While I could excuse my neglect of "Now Playing: 1962" this week by pleading overwork and placing a priority on reviews, the fact is -- it's been a pretty dull week back in 50yearsagoville. There's just not a lot of interesting product opening around the country. In a lot of places, the week's big release is a re-release of Disney's Pinocchio. Otherwise, drab stuff like A Majority of One -- which sells itself as "Auntie Mame Goes Asian" and presents Alec Guinness as a Japanese, opens in mid-sized cities. But if that turgid affair is some people's idea of class, there's always an alternative. This ad from a Feb. 23 Charleston paper sets the tone.

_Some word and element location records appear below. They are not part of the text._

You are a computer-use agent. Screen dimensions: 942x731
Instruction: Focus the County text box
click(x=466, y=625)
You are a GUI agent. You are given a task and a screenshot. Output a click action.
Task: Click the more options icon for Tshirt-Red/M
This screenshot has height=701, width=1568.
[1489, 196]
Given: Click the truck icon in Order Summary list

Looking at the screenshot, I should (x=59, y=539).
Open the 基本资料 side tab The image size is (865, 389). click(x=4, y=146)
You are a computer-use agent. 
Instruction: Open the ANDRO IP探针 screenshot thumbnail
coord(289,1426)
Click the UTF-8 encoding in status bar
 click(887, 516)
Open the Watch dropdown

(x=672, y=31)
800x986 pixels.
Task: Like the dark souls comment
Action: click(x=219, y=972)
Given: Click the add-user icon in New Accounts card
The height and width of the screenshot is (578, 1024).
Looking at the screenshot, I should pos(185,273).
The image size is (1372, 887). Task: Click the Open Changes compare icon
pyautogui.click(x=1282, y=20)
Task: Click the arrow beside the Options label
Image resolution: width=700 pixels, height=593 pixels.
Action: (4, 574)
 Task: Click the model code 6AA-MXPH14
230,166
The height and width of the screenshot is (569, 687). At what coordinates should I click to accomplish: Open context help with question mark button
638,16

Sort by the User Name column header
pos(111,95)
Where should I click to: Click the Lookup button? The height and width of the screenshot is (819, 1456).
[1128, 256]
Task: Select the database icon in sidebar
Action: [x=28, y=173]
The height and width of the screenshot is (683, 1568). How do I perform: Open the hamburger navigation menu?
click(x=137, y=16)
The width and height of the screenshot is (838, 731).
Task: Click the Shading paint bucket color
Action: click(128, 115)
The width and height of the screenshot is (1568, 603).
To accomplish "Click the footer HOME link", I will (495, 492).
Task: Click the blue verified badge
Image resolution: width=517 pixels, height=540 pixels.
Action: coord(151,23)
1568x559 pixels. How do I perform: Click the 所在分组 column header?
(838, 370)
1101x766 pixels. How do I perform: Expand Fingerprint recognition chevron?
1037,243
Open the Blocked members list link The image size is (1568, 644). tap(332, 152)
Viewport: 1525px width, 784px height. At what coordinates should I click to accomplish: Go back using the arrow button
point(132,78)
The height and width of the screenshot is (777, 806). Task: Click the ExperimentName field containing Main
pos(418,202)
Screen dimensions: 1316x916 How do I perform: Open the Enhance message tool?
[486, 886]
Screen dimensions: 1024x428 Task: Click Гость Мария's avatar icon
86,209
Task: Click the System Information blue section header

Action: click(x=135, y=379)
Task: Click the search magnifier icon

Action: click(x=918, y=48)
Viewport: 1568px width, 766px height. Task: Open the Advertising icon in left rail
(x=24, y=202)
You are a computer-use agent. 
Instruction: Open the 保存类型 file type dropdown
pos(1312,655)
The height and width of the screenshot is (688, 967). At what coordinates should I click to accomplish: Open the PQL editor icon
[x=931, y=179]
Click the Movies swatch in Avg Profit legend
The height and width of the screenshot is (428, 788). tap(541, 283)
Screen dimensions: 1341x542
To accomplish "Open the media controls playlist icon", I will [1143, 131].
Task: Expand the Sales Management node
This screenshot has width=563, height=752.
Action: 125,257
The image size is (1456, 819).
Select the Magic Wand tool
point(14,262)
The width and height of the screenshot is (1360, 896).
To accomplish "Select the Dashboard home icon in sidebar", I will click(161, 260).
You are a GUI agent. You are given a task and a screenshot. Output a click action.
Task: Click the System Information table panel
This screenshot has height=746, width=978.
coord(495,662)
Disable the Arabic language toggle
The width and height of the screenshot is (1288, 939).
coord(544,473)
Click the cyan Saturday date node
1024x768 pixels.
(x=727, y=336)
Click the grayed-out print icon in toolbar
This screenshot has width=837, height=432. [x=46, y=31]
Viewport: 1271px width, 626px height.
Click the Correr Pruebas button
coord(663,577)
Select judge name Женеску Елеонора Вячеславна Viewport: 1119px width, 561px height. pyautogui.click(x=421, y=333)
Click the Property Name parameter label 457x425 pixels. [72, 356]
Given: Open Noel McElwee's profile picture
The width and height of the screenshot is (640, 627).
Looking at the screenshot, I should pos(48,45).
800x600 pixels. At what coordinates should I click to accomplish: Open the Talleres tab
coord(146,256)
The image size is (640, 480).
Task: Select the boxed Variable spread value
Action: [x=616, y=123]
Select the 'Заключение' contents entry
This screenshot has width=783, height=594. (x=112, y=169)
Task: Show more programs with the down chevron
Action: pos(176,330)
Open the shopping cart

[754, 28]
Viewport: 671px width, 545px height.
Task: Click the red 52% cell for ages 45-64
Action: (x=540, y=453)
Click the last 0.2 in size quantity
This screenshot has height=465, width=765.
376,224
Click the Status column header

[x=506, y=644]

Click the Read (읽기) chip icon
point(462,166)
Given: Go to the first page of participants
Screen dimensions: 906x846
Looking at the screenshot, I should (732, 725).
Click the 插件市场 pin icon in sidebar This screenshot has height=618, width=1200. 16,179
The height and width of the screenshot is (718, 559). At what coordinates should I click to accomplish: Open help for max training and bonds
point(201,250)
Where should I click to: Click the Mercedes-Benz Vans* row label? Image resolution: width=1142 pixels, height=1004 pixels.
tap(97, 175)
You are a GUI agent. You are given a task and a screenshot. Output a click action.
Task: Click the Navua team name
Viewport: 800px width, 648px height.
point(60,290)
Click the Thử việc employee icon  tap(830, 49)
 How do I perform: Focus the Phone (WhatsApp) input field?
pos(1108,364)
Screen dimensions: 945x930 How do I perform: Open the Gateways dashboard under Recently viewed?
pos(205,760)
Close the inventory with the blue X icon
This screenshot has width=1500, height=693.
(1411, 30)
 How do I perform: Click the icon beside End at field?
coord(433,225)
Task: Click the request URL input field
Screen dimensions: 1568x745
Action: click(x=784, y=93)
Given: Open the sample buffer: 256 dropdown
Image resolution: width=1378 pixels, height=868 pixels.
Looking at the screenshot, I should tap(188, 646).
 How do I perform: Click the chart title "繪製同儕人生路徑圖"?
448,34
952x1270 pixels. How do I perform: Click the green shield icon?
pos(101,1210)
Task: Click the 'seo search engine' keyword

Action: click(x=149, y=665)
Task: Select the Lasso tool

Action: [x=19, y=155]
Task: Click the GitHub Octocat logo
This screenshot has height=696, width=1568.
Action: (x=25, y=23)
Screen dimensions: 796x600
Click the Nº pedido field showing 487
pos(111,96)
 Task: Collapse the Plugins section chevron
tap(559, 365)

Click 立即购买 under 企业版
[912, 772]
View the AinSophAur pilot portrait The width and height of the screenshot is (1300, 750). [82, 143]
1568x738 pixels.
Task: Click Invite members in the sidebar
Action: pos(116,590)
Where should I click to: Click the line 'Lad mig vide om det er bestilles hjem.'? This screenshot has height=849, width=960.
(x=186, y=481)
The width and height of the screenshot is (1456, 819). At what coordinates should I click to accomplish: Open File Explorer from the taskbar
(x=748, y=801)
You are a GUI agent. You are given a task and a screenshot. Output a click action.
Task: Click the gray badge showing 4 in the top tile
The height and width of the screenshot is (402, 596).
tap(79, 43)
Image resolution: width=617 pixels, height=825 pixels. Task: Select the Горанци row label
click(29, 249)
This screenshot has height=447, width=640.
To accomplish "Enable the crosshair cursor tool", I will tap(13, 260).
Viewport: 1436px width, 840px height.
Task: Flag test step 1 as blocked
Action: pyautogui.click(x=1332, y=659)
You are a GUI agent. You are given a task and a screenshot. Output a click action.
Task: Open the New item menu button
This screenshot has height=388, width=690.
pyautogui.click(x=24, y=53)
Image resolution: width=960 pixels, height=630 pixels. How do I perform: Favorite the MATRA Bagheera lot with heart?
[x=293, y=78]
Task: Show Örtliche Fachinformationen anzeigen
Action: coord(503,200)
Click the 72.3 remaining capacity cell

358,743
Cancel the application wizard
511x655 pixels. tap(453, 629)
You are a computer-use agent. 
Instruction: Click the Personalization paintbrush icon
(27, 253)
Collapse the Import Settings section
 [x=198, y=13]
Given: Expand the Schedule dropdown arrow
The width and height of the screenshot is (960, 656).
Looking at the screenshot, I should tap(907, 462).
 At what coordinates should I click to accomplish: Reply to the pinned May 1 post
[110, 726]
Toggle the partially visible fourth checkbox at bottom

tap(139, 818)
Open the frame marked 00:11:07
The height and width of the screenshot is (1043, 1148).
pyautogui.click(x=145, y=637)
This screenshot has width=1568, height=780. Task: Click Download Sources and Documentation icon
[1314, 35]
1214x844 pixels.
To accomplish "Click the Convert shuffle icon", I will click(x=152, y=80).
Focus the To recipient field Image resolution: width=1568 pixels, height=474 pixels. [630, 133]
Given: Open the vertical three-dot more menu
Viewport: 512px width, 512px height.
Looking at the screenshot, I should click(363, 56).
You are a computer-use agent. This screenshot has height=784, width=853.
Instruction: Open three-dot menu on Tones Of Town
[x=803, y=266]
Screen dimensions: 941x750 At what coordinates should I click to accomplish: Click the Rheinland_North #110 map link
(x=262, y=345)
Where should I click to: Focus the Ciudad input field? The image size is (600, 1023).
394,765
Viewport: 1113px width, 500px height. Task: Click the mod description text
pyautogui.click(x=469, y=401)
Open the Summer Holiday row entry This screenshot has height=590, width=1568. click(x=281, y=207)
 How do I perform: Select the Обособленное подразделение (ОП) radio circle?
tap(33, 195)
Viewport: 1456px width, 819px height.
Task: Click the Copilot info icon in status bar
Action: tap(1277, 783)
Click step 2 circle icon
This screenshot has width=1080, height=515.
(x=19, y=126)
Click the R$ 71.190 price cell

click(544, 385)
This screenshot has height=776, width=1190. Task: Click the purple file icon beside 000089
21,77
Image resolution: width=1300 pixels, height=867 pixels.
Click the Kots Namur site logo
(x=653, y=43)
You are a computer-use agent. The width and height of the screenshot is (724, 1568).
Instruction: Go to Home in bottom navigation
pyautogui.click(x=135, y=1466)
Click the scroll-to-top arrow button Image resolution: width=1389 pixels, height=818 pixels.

I could comment on tastes in comedy then compared to now, but the truth is: the more things change...
People in Madison WI had it better, but I must explain that the event advertised below is a kind of ringer. It isn't a movie at all, but live theater -- and look at that cast!
Here are a couple of footnotes to history. This show in Madison is one of the last performances in the life of the great Thomas Mitchell, one of the most reliable character actors of the classic studio era and the one who seemed to appear in nearly every major film from the golden year of 1939. I don't actually exaggerate that much. Mitchell would continue touring with the show until his death later in 1962 at age 70. The other footnote is that the role he played in the play was Columbo -- this is the same story, elaborated from a one-hour TV anthology episode, that would be made into a full-length TV movie and form the basis for Peter Falk's famous spot on the NBC Mystery Movie and beyond. The character was conceived as a much older man than Falk was when he first took the role; Bing Crosby had to turn Columbo down before Falk got his chance. But if you suggest to me Thomas Mitchell as Columbo -- yes, I can see it ... except I can't. If only someone had filmed the play with this cast in it. But you can't rewrite the past; you can only cut and paste it.